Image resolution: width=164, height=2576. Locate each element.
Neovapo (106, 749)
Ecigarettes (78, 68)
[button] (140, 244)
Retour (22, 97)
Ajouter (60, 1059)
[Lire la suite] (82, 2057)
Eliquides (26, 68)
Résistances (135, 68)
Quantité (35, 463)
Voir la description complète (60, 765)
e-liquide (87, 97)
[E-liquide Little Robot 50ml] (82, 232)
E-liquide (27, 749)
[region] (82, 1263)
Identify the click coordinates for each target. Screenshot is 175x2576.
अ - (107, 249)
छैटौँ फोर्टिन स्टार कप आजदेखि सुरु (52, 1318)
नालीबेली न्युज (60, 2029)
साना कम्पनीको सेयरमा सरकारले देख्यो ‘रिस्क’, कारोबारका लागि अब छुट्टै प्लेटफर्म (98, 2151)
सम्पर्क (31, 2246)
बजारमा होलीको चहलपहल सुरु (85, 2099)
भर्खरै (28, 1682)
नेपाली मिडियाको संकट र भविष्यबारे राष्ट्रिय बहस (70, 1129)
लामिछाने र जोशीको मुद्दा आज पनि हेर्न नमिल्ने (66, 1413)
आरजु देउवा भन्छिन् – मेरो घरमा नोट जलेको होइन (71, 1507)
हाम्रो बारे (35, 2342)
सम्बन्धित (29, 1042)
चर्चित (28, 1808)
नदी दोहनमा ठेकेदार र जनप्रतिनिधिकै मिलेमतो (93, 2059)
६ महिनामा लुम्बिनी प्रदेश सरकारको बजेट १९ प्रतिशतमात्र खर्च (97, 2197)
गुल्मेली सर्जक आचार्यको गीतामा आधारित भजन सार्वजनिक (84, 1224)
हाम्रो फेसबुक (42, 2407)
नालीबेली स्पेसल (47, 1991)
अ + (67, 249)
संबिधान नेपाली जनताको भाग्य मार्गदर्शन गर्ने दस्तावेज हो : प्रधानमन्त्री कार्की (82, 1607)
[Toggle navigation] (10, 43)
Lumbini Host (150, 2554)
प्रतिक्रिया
────
Directions: Show, from the records above, every line that includes "each".

Result:
Image resolution: width=164, height=2576. Locate each element.
Identify the click coordinates for each target. Screenshot is 175x2576.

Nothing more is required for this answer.